__The problem__. When you reach the line with "Click the 8 Schwann Cell orange peak" in the data below, begin printing lines exactly, and stop once the line with "Click the 'Press CTRL+C to quit' message" has been printed.

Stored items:
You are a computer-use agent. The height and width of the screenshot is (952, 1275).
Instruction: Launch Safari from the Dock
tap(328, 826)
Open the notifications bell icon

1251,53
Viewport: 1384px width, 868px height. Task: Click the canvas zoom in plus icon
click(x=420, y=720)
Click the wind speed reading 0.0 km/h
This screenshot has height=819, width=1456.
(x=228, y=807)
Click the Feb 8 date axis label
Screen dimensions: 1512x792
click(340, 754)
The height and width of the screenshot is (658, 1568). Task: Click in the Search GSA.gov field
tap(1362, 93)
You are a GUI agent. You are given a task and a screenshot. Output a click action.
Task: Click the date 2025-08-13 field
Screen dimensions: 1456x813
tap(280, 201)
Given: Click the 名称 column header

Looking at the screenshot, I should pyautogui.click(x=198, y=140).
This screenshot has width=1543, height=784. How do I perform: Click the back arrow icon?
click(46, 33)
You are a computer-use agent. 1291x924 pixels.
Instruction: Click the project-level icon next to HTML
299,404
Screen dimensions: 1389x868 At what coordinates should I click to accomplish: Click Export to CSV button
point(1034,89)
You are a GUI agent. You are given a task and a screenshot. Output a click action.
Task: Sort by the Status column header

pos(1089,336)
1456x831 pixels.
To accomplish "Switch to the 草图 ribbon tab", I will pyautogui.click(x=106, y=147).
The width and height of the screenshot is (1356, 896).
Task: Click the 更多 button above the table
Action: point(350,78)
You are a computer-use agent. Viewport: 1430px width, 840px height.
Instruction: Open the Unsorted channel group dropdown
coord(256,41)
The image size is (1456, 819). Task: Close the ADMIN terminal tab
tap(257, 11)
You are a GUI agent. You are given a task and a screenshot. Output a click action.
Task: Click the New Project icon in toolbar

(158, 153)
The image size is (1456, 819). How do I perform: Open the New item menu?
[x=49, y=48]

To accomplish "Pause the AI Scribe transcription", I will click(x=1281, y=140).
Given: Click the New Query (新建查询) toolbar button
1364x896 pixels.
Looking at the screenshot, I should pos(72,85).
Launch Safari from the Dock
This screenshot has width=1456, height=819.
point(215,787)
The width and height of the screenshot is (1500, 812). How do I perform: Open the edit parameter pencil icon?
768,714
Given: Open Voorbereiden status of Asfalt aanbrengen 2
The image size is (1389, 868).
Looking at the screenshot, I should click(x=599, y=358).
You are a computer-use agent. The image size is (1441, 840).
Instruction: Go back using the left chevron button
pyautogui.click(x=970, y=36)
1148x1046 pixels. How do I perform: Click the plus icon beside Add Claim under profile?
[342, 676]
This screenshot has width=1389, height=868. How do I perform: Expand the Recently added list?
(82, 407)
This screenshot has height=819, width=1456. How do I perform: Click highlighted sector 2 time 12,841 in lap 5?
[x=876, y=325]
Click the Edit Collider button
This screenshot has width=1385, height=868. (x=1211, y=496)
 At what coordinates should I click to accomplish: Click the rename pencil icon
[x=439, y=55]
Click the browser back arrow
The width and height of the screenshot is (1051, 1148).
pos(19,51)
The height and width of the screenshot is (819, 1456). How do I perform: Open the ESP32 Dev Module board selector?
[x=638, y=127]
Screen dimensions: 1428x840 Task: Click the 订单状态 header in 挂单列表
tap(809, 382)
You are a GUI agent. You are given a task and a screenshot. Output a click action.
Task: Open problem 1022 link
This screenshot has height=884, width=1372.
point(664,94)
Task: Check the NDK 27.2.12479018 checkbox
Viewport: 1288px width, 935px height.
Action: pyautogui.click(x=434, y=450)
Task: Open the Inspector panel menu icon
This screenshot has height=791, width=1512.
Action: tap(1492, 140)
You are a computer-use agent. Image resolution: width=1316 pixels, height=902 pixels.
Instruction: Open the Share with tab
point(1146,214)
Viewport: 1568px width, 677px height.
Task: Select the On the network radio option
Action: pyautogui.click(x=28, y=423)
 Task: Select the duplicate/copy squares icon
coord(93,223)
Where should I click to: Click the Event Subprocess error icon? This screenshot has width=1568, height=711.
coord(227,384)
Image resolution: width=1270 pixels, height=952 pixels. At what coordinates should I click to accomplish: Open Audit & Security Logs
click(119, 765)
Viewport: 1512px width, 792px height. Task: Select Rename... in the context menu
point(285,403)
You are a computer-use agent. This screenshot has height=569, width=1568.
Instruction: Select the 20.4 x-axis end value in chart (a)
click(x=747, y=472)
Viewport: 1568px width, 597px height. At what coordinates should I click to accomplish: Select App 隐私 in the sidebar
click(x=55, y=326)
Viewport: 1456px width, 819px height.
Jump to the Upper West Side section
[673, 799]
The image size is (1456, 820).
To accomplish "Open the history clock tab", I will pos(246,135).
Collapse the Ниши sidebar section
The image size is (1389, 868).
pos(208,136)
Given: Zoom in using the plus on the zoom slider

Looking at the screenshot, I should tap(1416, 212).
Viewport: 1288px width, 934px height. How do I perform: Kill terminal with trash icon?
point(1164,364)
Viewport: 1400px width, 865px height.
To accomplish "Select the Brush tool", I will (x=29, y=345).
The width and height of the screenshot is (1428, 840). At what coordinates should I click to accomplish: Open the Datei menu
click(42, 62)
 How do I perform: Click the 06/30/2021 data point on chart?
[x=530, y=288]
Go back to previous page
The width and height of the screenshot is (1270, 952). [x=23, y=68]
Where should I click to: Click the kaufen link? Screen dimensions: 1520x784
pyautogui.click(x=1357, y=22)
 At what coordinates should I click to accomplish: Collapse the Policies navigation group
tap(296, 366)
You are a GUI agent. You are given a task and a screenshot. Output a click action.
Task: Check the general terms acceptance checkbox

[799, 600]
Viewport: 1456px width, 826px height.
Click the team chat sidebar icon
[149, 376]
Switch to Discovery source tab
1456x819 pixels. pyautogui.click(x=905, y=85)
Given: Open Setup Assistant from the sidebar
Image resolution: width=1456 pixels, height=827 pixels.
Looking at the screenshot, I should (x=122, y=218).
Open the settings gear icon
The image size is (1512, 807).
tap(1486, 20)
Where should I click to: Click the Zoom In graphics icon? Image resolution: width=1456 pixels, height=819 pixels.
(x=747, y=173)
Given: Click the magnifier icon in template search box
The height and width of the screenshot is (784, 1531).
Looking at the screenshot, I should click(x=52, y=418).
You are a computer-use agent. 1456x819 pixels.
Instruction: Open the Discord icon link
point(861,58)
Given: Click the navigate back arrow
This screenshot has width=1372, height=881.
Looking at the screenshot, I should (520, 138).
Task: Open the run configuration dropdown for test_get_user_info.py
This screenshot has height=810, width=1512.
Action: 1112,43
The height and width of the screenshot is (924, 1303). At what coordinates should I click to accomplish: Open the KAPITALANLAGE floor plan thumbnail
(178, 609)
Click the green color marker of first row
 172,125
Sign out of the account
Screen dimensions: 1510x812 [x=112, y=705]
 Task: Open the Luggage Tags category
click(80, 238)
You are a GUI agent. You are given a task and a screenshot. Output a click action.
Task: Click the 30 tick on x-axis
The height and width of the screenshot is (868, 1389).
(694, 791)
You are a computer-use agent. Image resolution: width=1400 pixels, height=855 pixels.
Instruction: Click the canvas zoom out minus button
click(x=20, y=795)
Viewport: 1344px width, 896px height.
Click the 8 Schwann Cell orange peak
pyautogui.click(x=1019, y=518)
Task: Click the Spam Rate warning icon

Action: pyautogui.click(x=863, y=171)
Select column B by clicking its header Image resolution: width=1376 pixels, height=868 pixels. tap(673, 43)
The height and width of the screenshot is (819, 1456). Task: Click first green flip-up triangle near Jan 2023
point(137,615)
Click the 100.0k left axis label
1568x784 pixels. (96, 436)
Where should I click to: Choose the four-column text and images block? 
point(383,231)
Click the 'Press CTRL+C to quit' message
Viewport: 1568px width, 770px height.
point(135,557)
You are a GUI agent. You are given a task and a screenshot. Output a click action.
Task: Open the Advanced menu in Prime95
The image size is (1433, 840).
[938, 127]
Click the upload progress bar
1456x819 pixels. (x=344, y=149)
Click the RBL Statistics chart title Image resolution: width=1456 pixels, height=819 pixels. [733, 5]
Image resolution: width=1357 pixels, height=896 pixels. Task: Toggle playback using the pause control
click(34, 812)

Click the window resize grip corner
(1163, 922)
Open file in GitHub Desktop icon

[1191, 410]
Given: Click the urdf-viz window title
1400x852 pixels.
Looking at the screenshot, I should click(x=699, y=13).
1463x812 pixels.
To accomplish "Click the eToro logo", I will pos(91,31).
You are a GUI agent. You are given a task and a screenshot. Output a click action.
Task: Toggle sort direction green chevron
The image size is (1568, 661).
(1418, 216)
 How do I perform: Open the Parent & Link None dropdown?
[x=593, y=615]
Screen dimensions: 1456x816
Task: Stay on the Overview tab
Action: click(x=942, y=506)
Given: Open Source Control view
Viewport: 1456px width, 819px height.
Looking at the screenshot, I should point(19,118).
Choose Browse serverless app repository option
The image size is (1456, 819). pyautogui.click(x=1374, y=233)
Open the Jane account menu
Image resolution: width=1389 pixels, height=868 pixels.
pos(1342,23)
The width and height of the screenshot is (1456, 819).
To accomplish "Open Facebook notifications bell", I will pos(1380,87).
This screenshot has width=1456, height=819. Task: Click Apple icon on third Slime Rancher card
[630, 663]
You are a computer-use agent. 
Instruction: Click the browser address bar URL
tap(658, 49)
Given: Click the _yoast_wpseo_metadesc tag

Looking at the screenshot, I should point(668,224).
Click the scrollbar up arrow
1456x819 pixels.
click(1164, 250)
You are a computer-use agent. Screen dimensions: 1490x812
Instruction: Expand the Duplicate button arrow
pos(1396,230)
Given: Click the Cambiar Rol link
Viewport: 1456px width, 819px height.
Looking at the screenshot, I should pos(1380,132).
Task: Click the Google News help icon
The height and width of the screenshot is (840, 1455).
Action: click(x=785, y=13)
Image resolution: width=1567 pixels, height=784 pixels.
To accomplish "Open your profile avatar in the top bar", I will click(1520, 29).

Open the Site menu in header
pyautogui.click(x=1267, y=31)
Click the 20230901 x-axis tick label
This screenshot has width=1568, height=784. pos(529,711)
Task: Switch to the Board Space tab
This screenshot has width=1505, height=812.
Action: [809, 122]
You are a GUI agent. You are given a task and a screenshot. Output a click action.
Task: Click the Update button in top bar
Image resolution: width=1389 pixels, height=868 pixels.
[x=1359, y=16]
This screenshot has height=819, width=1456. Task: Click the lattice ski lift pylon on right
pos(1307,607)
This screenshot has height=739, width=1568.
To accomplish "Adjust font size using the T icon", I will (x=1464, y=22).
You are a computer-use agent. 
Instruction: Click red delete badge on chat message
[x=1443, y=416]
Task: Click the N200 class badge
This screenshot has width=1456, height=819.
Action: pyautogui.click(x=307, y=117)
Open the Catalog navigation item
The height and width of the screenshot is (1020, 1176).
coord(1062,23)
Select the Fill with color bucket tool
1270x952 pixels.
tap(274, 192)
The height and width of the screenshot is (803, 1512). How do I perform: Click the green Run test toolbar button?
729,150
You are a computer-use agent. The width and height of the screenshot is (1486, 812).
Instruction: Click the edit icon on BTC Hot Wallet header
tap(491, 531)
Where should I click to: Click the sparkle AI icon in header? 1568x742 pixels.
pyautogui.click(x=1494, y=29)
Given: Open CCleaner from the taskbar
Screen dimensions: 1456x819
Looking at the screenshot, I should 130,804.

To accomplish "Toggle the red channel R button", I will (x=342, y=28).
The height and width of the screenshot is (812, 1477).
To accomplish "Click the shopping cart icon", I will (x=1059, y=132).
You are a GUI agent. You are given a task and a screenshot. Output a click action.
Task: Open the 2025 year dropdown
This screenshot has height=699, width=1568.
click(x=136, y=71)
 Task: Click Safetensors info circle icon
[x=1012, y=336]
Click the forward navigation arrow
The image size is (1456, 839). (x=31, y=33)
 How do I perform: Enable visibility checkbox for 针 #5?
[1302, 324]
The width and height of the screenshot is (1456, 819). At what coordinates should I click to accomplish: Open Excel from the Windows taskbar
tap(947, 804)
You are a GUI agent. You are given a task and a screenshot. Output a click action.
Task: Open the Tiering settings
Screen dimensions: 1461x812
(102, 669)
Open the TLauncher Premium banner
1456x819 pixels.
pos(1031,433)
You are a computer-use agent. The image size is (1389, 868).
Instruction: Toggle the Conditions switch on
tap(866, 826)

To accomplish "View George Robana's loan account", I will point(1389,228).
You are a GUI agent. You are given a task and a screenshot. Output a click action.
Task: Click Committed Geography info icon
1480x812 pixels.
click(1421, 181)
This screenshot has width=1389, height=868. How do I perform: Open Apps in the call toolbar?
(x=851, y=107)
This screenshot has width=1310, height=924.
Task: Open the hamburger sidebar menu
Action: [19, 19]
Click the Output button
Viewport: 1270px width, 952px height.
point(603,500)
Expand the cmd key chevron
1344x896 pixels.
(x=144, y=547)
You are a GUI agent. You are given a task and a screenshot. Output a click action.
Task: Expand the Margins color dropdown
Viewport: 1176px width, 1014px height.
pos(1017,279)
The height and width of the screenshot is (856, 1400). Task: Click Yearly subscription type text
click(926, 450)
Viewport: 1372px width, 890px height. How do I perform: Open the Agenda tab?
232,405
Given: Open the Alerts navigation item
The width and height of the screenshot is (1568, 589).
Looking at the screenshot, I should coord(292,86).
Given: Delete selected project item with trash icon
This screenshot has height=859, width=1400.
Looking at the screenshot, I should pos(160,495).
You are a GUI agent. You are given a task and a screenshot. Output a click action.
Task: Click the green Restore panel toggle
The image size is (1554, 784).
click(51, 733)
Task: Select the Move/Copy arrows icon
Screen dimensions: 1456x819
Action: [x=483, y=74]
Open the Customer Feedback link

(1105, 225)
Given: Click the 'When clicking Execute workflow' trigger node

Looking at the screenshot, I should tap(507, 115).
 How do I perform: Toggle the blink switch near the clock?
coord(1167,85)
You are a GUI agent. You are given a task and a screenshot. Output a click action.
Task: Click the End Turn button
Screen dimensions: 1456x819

__Answer space__.
Click the 8 Schwann Cell orange peak
pyautogui.click(x=1019, y=518)
Task: Click the Spam Rate warning icon

Action: pyautogui.click(x=863, y=171)
Select column B by clicking its header Image resolution: width=1376 pixels, height=868 pixels. tap(673, 43)
The height and width of the screenshot is (819, 1456). Task: Click first green flip-up triangle near Jan 2023
point(137,615)
Click the 100.0k left axis label
1568x784 pixels. (96, 436)
Where should I click to: Choose the four-column text and images block? 
point(383,231)
Click the 'Press CTRL+C to quit' message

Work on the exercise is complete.